Tuesday, February 8, 2011

Grasping the Trivial: Bucket Lists and Honey Pots

"Always you renounce a lesser good for a greater; the opposite is what sin is." - Flannery O'Connor

I keep seeing ads for Living Social’s “Albuquerque Bucket List”.  I can’t help but wonder whether any of us really want to spend our last days (and all our money) in Albuquerque. For the most part, the things are the list are coupons and recommendations for restaurants. You can sign up to receive these special deals via e-mail. They put things like “Get a facial,” and “Visit the Rio Grande Bio Park,” on the list, and they call that a Bucket List?  I’m beginning to wonder if they even know what a bucket list is.  From what I understand, it’s the things you want to accomplish or experience before you die, not things you’d like to do next weekend if you have the time. Really, if you have never been to a zoo before in your life, and you’ve added that to your bucket list, please don’t waste it on Albuquerque’s zoo.  Skip the overpriced facial and spring for a trip to San Diego. 

Maybe I’m missing something.  This list could be an exercise in appreciating the little things in life…. or the little things in Albuquerque.  I’ve lived in this town my entire life, and I rarely take the time to enjoy it. It seems I'm always too busy trying to accomplish things, but when I look back a day, week or month, I see very little that really mattered. There must be a line between enjoying the simple things and focusing on trivial things.  
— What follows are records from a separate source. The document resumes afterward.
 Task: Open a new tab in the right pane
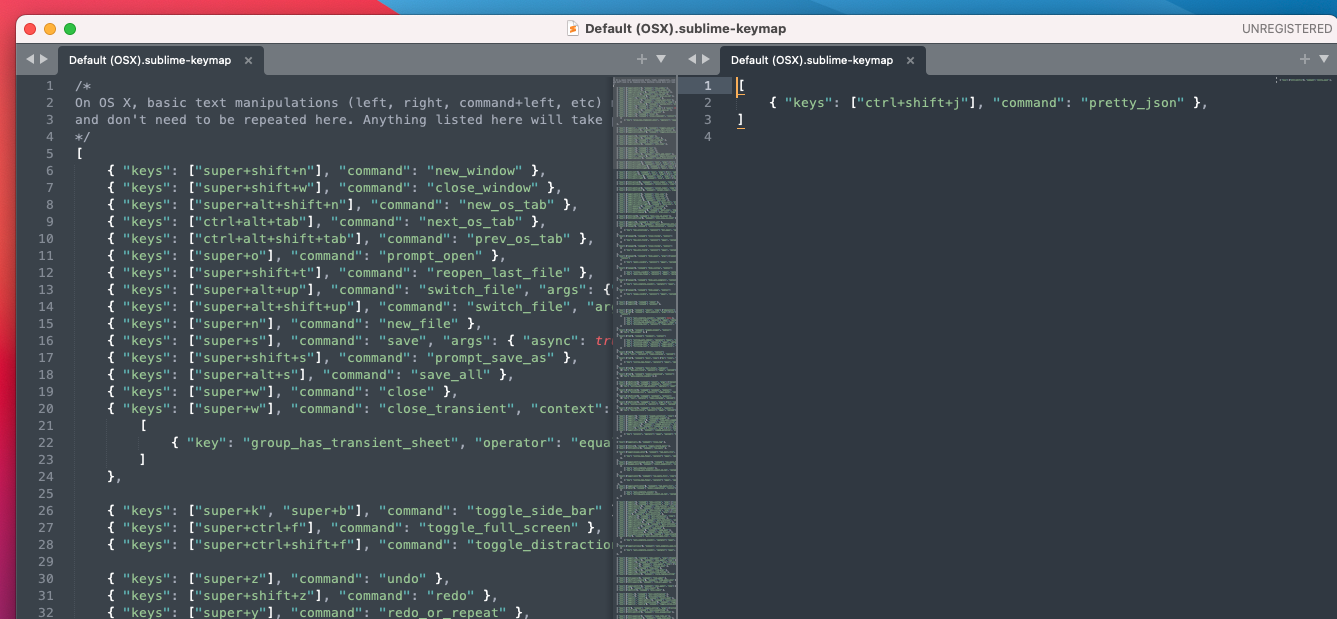coord(1304,59)
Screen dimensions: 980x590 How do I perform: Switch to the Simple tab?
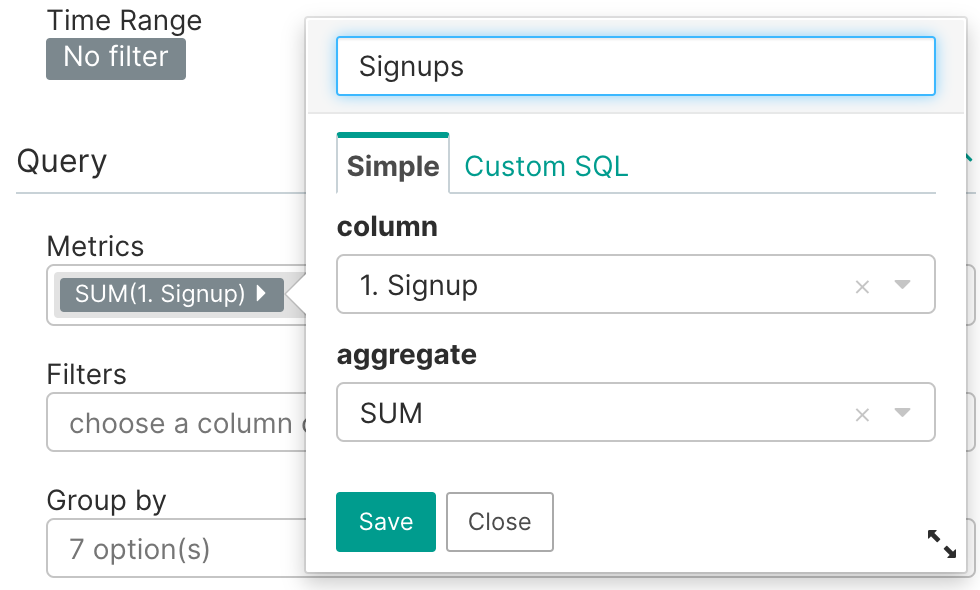point(393,166)
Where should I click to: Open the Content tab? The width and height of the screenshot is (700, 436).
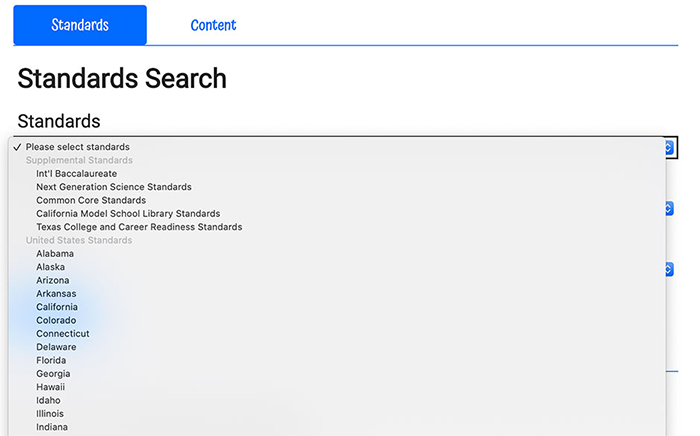[213, 25]
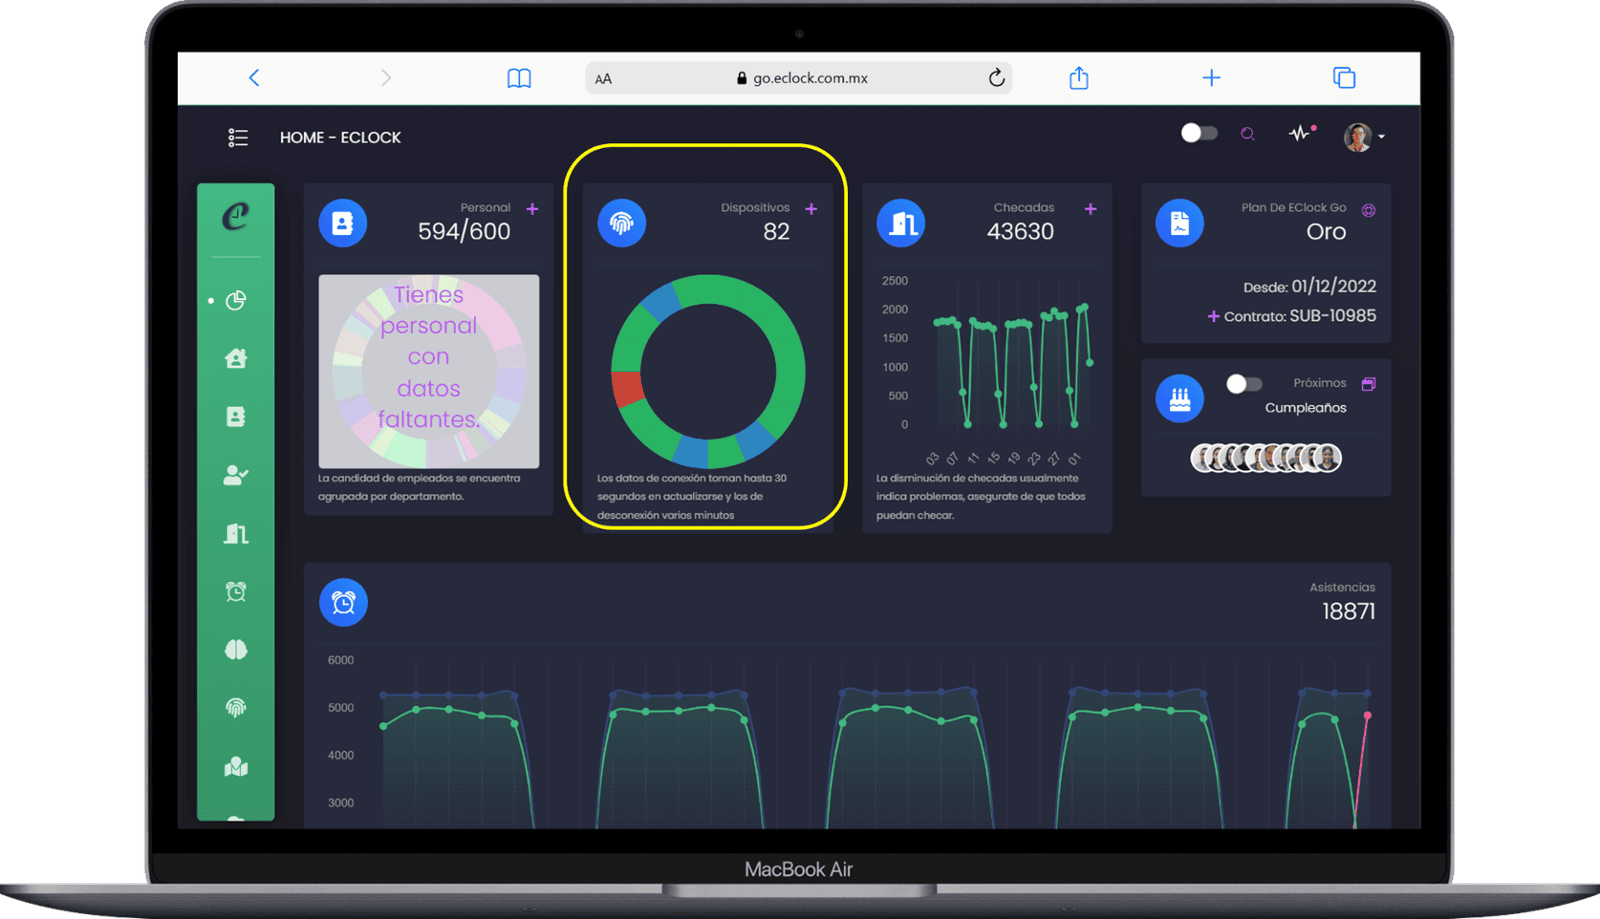This screenshot has width=1600, height=919.
Task: Click the red segment of devices donut
Action: point(627,388)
I had a substitute teacher in my middle school orchestra class who asked us to make a list of things we want to do in our lifetimes. I put down, "fight with a monkey," and I suppose she legally had to pretend to support me in my unique aspirations.  My tastes have matured slightly. Today, my "bucket list" is mostly comprised of places I'd like to travel to and skills I hope to learn. I want to learn a foreign language, master gourmet cooking, publish a book, and travel basically everywhere. If I ever make it to Africa, want to swim in "Devil's Pool" at Victoria Falls.


But none of those are things are actually meaningful in the grand scheme of things.  I believe God gave us this world to enjoy, but never to become so lost in that any of his gifts compete with His lordship. 
I could experience everything and learn everything human beings can learn, and I would still know next to nothing. If my pursuits were all of the highest, noblest nature, I still couldn't take any of it with me when I die. And most of my pursuits are not noble at all. I would be lying if I said I’m less shallow than most people. True, I’ve never been one to buy a lot of hair care products, and I don’t care what kind of car I drive… but there are some pretty trivial things that I really wish I had.  I collect pictures of the things I look forward to and value in a folder labeled "daydreams" on my laptop.
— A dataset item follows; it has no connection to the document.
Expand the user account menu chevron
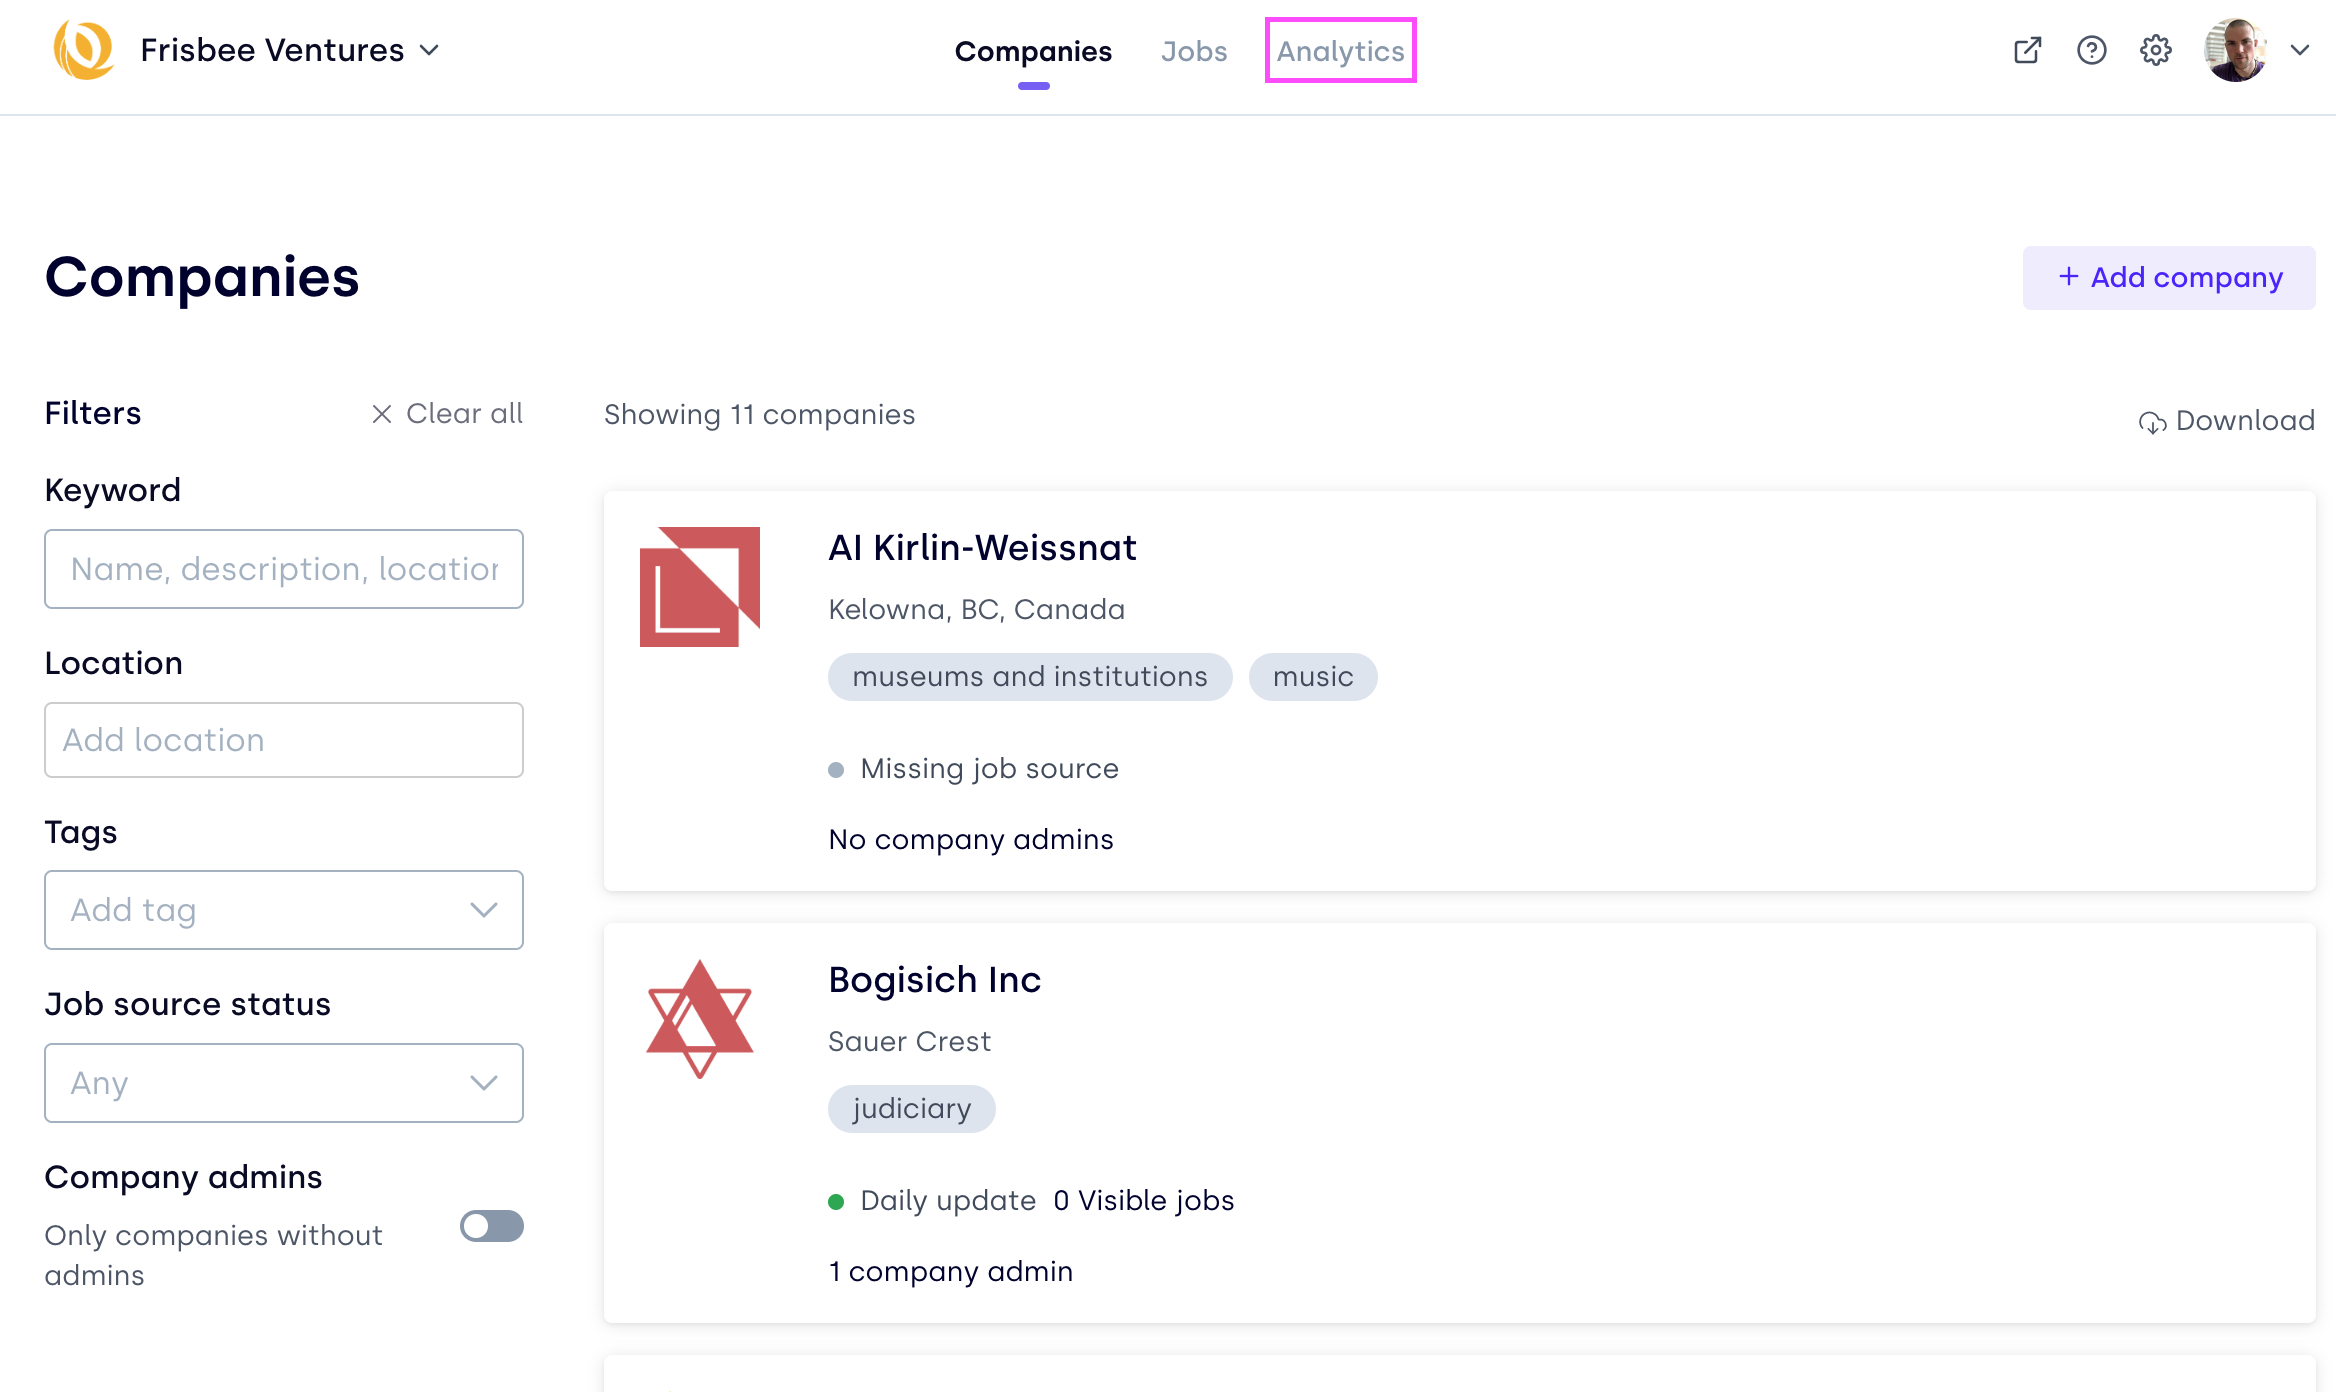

A honey pot.  These are hard to find nowadays. My mom had one. It broke a long time ago. I don’t have a picture of it, but I want one just like it.  It isn’t just something I’d like to have. It’s very, very important to me, and for some reason, I don’t want to buy one online.  Maybe I’m hoping a guy will surprise me with one someday, and then I’ll know he loves me… It’s more likely that I’ll find one I like in the next couple of years, and I’ll buy it myself. As long as my honey pot looks old-fashioned and comes with a real wooden dipper, I’ll be happy with it. This one comes close:

Maybe some day I’ll learn how to make one on a pottery wheel.

I also want a coat rack. I once tried to barter for one with a guy in whom I was somewhat interested - a coat rack for a back massage.  He didn’t want the backrub badly enough to spend money, and I didn’t really want to give him one. We soon lost interest in the whole arrangement.  I’m still looking for a coat rack.

I want a fancy fireplace screen.

I want to make my dresser look like this:


Or maybe more like this:


I'm trying to figure out how to combine the two looks with blue and gold, using both a parchment finish/color wash and a crackle finish. I may not be able to get a job with which I can support myself, but I'm confident that I can do this!